☆輝星side☆


 闇夜にひっそりとたたずむバス停には、僕以外誰もいない。

 そりゃそうかとボヤキ、梅雨時期とは思えない星たちの堂々たる輝きに目を止めた。


 電車の駅というすぐれたものが、高校のすぐ近くにある。

 徒歩や自転車以外は電車通学がほとんどで、バスに乗るのは家の近くに駅がない田舎暮らしの生徒ぐらいだ。つまりは僕。

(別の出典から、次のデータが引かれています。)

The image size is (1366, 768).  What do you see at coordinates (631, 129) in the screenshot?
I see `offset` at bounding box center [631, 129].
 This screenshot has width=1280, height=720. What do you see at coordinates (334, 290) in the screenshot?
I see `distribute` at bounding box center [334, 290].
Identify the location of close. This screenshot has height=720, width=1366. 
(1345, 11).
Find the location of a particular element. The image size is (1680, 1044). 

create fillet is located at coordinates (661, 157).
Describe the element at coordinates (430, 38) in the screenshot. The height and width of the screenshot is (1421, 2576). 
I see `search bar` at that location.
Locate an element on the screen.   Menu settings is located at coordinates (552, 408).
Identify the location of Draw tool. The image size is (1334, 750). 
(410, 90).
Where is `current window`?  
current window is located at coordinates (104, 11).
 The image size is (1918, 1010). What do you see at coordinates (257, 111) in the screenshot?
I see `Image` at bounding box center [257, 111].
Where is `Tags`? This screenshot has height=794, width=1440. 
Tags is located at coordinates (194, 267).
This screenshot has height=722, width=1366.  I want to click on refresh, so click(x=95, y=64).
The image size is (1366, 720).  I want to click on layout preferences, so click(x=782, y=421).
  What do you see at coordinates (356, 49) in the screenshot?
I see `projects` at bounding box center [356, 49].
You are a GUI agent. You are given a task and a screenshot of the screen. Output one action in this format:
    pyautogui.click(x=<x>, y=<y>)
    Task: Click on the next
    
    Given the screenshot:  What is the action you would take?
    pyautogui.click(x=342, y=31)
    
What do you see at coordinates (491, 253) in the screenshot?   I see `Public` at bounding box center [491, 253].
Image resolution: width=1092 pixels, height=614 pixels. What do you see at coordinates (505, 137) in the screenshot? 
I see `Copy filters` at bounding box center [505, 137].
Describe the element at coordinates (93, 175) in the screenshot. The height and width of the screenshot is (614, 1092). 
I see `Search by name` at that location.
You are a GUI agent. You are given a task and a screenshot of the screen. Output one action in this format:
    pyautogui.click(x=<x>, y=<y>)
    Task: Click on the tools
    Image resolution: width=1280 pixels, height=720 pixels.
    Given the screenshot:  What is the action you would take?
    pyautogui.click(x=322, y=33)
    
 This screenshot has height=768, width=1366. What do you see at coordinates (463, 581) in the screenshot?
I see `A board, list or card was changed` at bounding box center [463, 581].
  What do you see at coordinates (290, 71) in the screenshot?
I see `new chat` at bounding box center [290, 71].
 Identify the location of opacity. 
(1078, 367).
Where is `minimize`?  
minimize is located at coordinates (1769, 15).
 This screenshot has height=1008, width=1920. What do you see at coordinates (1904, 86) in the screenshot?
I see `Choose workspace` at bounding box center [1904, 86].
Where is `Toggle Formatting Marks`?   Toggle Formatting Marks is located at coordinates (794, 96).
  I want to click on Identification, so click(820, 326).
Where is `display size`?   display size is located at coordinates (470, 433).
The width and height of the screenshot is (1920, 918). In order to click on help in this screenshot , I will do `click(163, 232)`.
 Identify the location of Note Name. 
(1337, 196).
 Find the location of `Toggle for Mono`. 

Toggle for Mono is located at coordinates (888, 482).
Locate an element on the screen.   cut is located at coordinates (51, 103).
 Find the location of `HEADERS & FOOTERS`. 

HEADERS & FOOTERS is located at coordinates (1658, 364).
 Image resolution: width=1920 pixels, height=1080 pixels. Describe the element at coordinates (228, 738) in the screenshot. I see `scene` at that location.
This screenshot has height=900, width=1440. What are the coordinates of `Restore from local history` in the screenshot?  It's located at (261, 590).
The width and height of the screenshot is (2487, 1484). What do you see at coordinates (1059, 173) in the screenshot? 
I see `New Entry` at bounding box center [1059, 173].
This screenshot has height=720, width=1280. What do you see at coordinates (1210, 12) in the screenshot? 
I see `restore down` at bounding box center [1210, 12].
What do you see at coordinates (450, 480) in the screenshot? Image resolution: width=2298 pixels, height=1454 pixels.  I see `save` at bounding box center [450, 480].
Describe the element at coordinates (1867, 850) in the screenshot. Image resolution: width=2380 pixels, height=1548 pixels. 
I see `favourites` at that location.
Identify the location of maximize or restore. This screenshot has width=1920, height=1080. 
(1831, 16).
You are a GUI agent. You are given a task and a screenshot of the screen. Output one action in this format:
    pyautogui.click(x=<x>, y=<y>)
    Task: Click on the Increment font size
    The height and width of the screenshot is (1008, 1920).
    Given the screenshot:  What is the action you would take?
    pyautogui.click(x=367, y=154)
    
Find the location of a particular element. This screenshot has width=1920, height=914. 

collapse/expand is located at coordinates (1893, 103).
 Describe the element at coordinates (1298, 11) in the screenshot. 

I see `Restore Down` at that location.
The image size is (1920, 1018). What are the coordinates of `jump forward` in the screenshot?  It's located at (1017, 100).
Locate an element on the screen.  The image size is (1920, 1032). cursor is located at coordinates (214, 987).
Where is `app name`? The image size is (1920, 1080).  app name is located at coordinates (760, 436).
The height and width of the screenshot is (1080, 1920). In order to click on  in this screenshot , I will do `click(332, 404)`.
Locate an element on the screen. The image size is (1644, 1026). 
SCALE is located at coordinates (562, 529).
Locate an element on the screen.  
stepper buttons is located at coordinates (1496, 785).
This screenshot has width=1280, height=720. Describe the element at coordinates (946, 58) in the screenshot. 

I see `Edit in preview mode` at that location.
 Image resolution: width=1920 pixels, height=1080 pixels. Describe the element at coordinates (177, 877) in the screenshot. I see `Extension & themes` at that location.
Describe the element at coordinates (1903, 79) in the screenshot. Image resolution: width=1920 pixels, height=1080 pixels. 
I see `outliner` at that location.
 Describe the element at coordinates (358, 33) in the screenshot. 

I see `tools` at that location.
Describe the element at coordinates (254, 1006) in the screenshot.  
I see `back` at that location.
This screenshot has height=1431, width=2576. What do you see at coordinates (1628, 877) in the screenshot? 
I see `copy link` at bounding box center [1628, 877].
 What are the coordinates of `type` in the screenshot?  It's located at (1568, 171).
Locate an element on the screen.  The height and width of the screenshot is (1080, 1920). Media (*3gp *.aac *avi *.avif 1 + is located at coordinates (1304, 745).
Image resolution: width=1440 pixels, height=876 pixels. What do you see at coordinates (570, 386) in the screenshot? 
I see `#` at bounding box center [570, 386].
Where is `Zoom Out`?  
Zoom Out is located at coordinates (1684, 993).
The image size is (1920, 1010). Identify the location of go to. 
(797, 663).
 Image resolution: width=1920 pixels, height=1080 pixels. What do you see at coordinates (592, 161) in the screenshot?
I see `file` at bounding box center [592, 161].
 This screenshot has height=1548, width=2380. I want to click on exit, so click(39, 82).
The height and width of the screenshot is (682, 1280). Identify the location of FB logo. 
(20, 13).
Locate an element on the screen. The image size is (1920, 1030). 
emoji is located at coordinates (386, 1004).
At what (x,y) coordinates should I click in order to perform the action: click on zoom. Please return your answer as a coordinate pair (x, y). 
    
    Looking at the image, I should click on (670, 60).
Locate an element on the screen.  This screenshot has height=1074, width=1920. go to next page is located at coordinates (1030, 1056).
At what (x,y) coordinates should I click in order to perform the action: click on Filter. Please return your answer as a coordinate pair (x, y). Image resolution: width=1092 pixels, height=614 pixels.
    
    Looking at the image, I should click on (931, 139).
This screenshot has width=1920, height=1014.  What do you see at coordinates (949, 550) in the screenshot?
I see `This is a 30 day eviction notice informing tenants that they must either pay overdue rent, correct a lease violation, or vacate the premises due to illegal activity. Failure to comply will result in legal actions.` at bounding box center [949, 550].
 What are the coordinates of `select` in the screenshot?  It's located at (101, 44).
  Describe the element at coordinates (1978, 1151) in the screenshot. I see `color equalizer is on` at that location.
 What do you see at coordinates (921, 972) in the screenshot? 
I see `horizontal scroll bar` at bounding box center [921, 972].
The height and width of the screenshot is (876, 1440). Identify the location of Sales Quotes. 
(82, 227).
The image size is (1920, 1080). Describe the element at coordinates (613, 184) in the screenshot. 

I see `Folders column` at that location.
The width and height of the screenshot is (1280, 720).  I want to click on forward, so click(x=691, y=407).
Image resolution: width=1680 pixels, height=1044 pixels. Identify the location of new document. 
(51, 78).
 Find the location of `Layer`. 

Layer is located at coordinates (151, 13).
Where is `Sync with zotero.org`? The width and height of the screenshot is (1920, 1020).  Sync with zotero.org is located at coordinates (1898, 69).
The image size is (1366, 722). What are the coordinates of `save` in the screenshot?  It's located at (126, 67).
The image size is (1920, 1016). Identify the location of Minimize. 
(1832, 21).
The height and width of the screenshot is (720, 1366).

 それでもバスで45分揺られれば、家の近くまで連れて行ってくれる。

 ありがたやと、くたびれ感漂うバスに手を合わせての感謝は欠かせない。

 だって経営赤字のこのバスがなくなってしまったら大変。

 山道を自転車コギコギで遠くの駅まで行って、電車に揺られ、帰りも自転車コギコギという通学地獄が待っている。

 太陽の照りが強烈な真夏日は特に、高校に行きたくなくなるだろう。体が凍りつくような真冬も同様に。


 雨が降ってはいないが、梅雨特有のじめっぽさで空気が重い。

 じとじとが体感温度を無駄に上げる。

 腕にまとわりつく熱を逃がしたくて、僕は制服シャツの長い袖を肘までまくった。

 いつも君を隠していてごめんね。

 広範囲にわたる腕の傷を、手のひらで慈しむように撫でる。

 君のこと、嫌いじゃないよ。

 むしろ大好き。

 霞くんとのかけがえのない想い出でできた稲妻に見えるんだ。

 でもね、僕はこの赤黒い傷跡を晒せない。

 霞くんの前では特にね。

 彼を悲しませたくない。

 僕のことで悲痛な表情を浮かべないで欲しいと、切に願ってしまう。 

 人間が持つありとあらゆる感情というものは、絡まりやすくて、ほどくのが難儀で、ほんと扱いづらいよね。